DIRECTIONS →
1) Copy the Artis Library text word for word, starting with "In 1881, librarian" and going on through "Artis Bibliotheek collection.".
2) Turn the paragraph of the Artis Library text that begins "In 1881, librarian Gilles Janse" into a short list of its main facts.
3) Write what comes next in the text about the Artis Library, picking up after its final sentence.

READING PASSAGE →
Artis Bibliotheek (English: Artis Library) is a nineteenth-century library located at Plantage Middenlaan 45 in Amsterdam. Since 2005, the Artis Bibliotheek has been part of the Special Collections at the University of Amsterdam.

History

In 1838, Zoological Society Natura Artis Magistra was founded by a number of Amsterdam notables, including bookseller and bird lover  (1807-1890). The aim was "to promote the knowledge of natural history." This was done by founding the Artis Zoo and a zoological museum and a library. The society immediately received donations (including one from Westerman) for the library. With these donations, the library was able to stock its shelves.

In 1881, librarian Gilles Janse compiled a catalogue of the Artis Bibliotheek’s collection holding 4,381 items. The Artis Bibliotheek grew to include more than 16,000 titles. From 1848 to 1995, the Zoological Society Natura Artis Magistra published the journal Contributions to Zoology. All issues of this journal are now in the Artis Bibliotheek collection.

Building

Initially, Westerman kept many of the library’s items in his home; the collection, however, has been housed in its own building at the zoo since 1859. In 1868 the collection was moved to the building on the Plantage Middenlaan. This building was designed by the Amsterdam architect GB Salm (1831-1897). Between 1868 and 1872, the building was expanded to accommodate zoological collections. In 1885, two galleries were included to accommodate the Museum voor de Nederlandsche Fauna (English: Museum of the Netherlands Fauna). Stables were constructed on the ground floor. Until 1920 the collection included zebras. In 1883, the last quagga died. These various zoological collections are dispersed throughout several buildings in the neighbourhood in Amsterdam as well as at Naturalis in Leiden. The library, however, remains in the same location.

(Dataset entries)

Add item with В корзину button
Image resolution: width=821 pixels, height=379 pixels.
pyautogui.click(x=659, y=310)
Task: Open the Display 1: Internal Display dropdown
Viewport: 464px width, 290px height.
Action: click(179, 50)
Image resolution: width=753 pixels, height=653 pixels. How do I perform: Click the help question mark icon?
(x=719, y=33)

---

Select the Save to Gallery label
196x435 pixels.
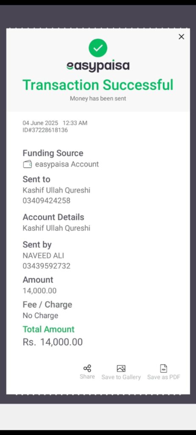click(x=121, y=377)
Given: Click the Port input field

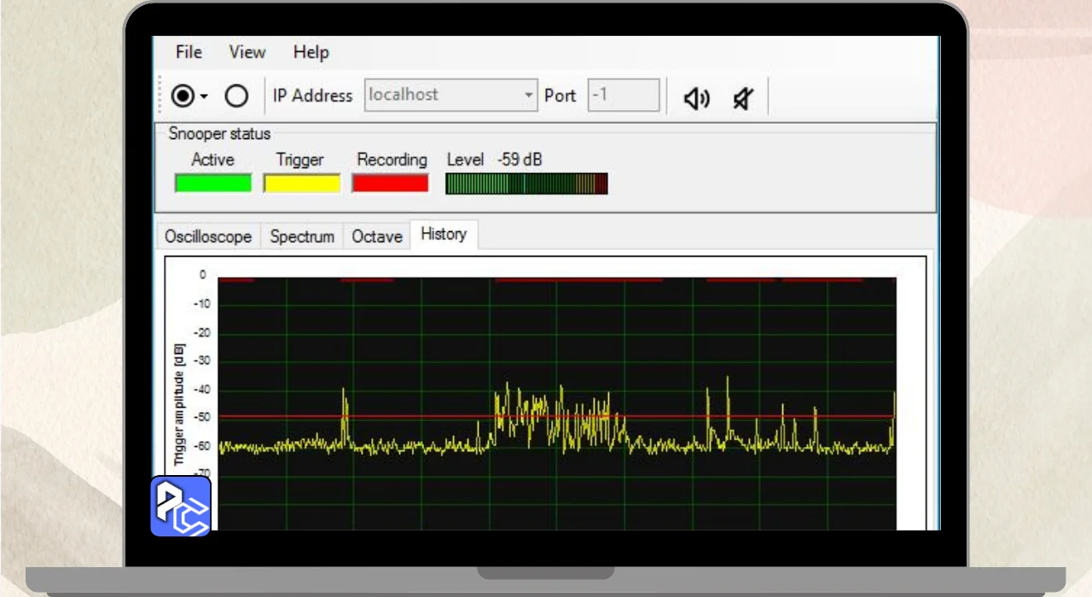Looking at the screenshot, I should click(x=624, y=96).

* * *

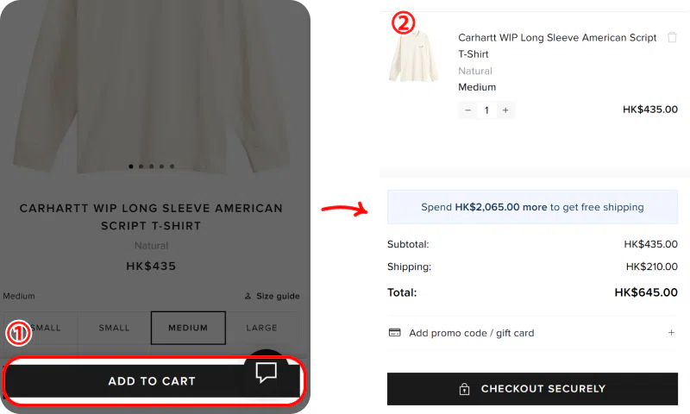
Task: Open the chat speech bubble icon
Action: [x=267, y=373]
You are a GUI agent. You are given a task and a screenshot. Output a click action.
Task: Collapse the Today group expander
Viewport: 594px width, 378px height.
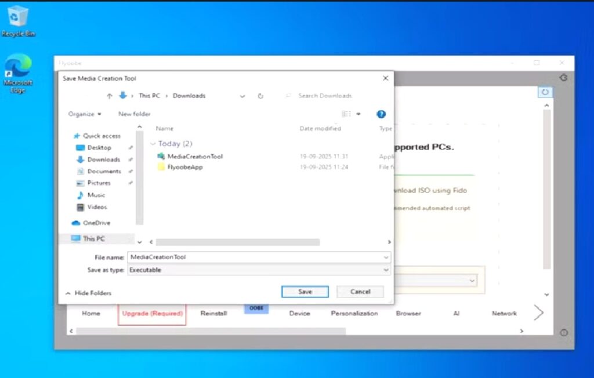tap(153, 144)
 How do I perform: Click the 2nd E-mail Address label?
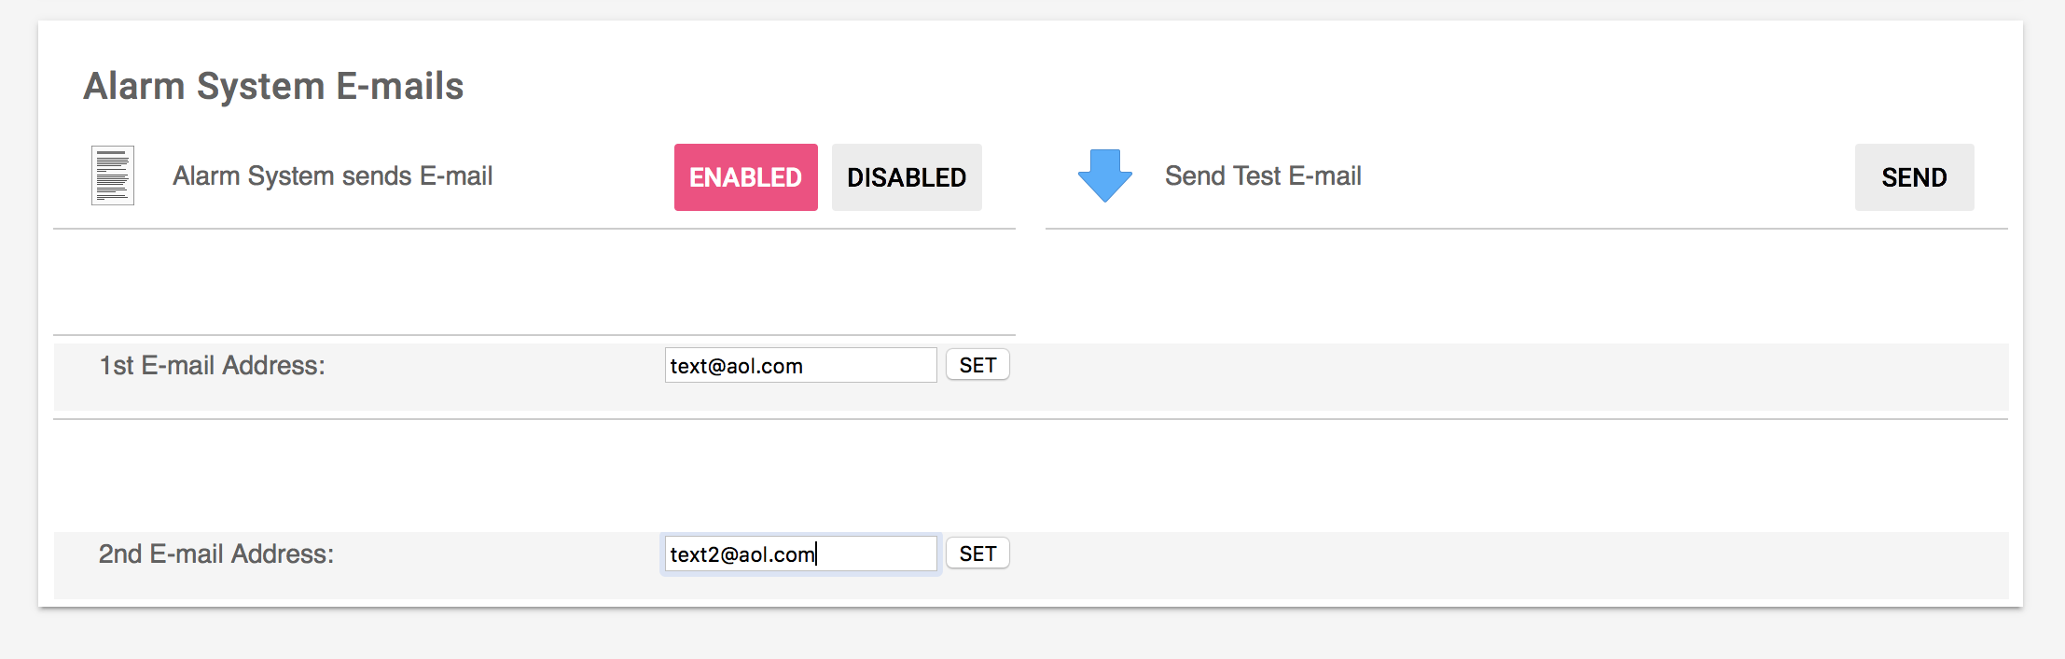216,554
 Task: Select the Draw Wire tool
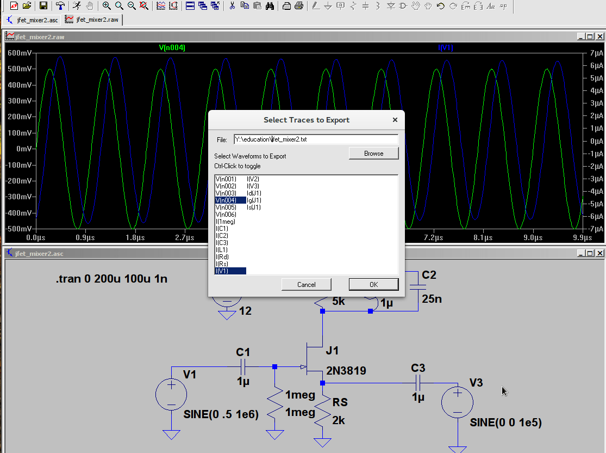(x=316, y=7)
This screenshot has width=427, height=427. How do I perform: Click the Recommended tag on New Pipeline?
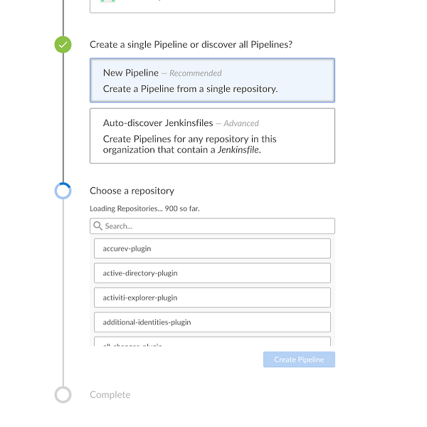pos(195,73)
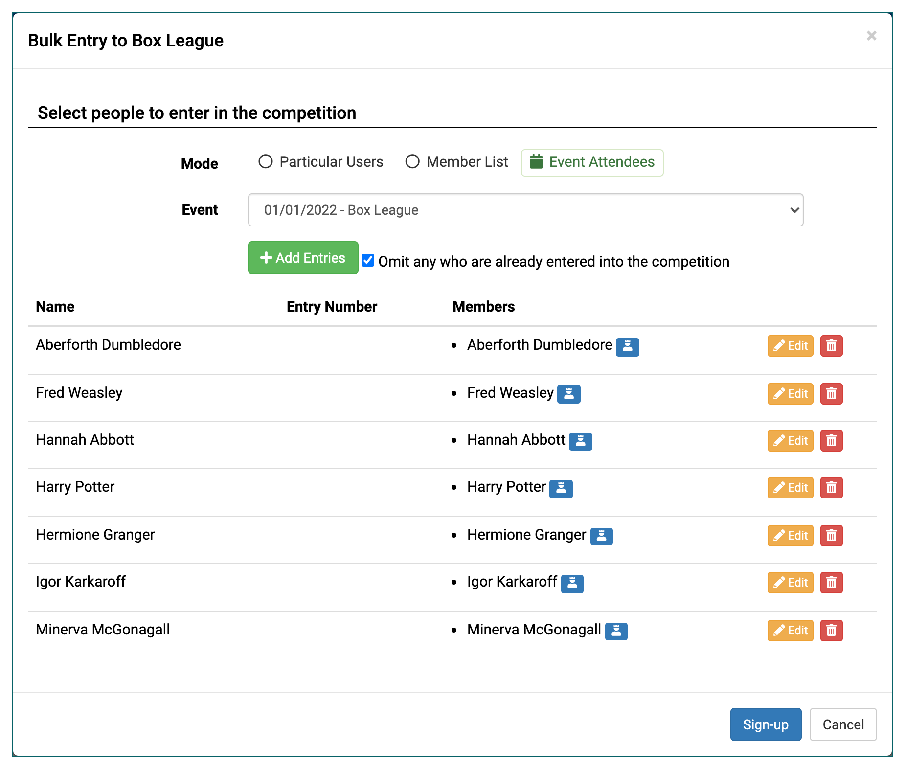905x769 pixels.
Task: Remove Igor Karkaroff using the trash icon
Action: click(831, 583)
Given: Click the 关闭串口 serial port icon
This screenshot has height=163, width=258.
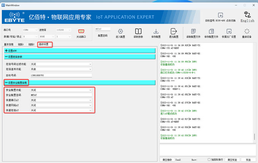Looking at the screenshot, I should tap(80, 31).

TASK-BY-TASK RESULTS →
1)
In 1881, librarian Gilles Janse compiled a catalogue of the Artis Bibliotheek’s collection holding 4,381 items. The Artis Bibliotheek grew to include more than 16,000 titles. From 1848 to 1995, the Zoological Society Natura Artis Magistra published the journal Contributions to Zoology. All issues of this journal are now in the Artis Bibliotheek collection.

2)
- 1881: librarian Gilles Janse catalogued the collection, which held 4,381 items.
- The library later grew to more than 16,000 titles.
- 1848 to 1995: the Zoological Society Natura Artis Magistra published the journal Contributions to Zoology.
- Every issue of that journal is now in the library's collection.

3)
Research

From the establishment of the Municipal University of Amsterdam (later the University of Amsterdam), the Artis Bibliotheek collection was used for education and research. Many biologists came to consult the collection with their students, including Max Weber,  and Tijs Goldschmidt.

Collections

The Artis Bibliotheek collection covers the following subjects: natural history, the Artis Zoo, nature, agriculture, evolutionary theory (Darwiniana), and Carl Linnaeus (Linnaeana).

Conservators/Librarians
 Gerardus Frederik Westerman (1843-1890)
 Pieter H. Witkamp
 Robert T. Maitland
 Gilles Janse (1876-1912)
 Johanna Scholten (1912-1920)
 G.A. Jonges-van de Heyde (1920-1926)
 Johanna Scheffer (1926-1954)
 Johan J. Frieswijk (1961-1964)
 Piet Tuijn (1964-1969)
 Peter van Bree
 Florence F.J.M. Pieters (1969-2000)
 Jaap de Visser (2000-2006)
 Piet Verkruijsse (2006-2011)
 Hans Mulder (2011–present)

References
 Hans Mulder en Erik Zevenhuizen (red.), De natuur op papier. 175 jaar Artis Bibliotheek, Amsterdam 2013.
 Aap, vis, boek. Linnaeus in de Artis Bibliotheek, Amsterdam 2007.
 C.P. Krabbe, “Natuurlijke verwantschap: de gebouwen van het genootschap Natura Artis Magistra”. In: Amsterdam. Monumenten & archeologie. Jaarboek 10, p. 71-87.
 F.F.J.M. Pieters, “De Artis Bibliotheek in Amsterdam”. In: De Boekenwereld, jrg. 6, nr. 3 (maart 1990).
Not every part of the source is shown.